AL SUD LA CONSOLAZIONE
Le regioni del Mezzogiorno hanno regalato qualche soddisfazione in più, anche se non mancano i problemi pure lì. Come in Campania, dove la lista di AP ha fatto registrare un buon 5,88%. Ebbene, stante la sconfitta di Stefano Caldoro, per i centristi è scattato un solo seggio, quello di Pasquale Sommese a Napoli con oltre 20mila preferenze raccolte. Sommese, ex assessore al Turismo, sia stato fino a qualche mese fa coordinatore regionale dell’Udc (dopo essere stato eletto per la prima volta in Regione nel 2005 con la Margherita) e ora vagheggia nuovi scenari col Pd. All’Udc, invece, grazie al rocambolesco accordo con Vincenzo De Luca, è bastato il 2,34% per piazzare due consiglieri: la sindaca di Novi Velia (Salerno) Maria Ricchiuti, e il segretario di Avellino, il fedelissimo demitiano Maurizio Petracca.
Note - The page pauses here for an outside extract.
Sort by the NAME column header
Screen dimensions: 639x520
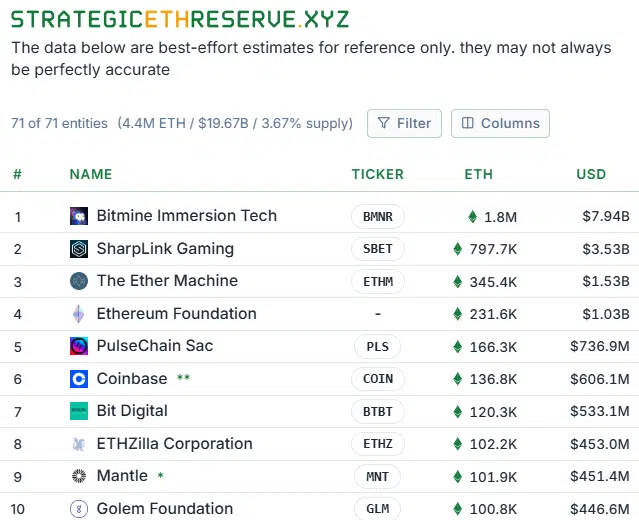coord(91,174)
Chiude il cerchio la Puglia, che con i suoi 4 eletti è la regione dove AP ha ottenuto il risultato migliore, nonostante la scissione con l’Udc che, in alleanza col Pd, ha eletto 3 consiglieri (Peppino Longo, Salvatore Negro e Napoleone Cera). Gli alfaniani si sono presentati con il Movimento Schittulli superando il 6%. Due gli eletti riconducibili all’Ncd: l’ex sindaco di Adelfia, Gianni Stea, e il consigliere regionale uscente Giannicola De Leonardis. Segue Luigi Morgante, consigliere comunale a Manduria prima con Fi poi col Movimento Schittulli, e Luigi Manca, direttore della Casa di cura città di Lecce.
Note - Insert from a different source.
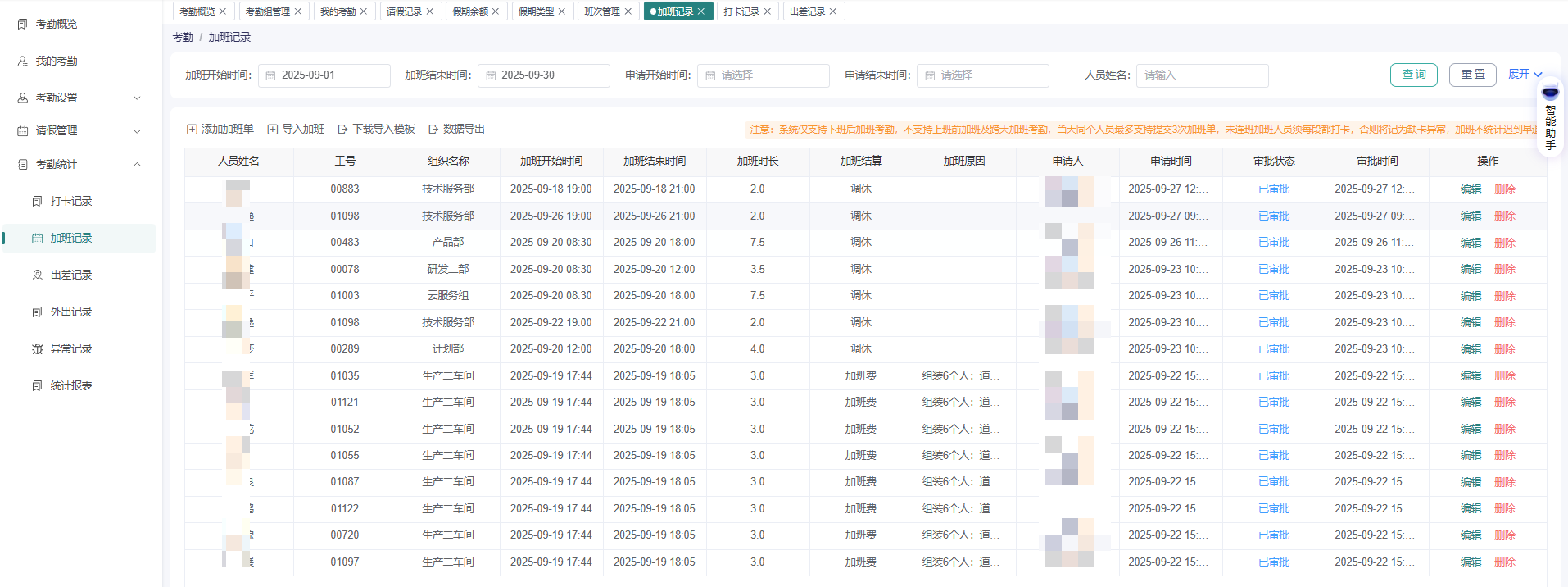Click the 数据导出 export icon
The image size is (1568, 587).
pos(433,130)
FILOGOVERNATIVI VS AUTONOMISTI
Che fare dunque adesso? E’ quanto si chiedono i dirigenti Ncd, a partire dall’ex capogruppo Nunzia De Girolamo ormai più fuori che dentro il partito alfaniano, tanto da annunciare due giorni fa su la Stampa che “se l’Ncd dovesse continuare a sostenere il Pd di Renzi, io non ci sarò più”. Ha battuto un colpo particolarmente forte anche il coordinatore nazionale Gaetano Quagliariello, che dalle colonne del Mattino all’indomani delle elezioni ha dato un ultimatum al governo: o si cambia l’Italicum inserendo il premio alla coalizione e non alla lista, o si esce dal governo. Apriti cielo. Le senatrici Laura Bianconi e Francesca Chiavaroli (vicine al ministro filorenziano Beatrice Lorenzin) lo hanno subito accusato di non rappresentare il partito. Sulla stessa linea due ex socialisti come il vicecapogruppo alla Camera Sergio Pizzolante e Fabrizio Cicchitto, che in un’intervista al Qn ha tagliato la testa al toro: “Non vedo un solo motivo valido per cui dobbiamo rompere con il governo. Sarebbe un tragico errore”.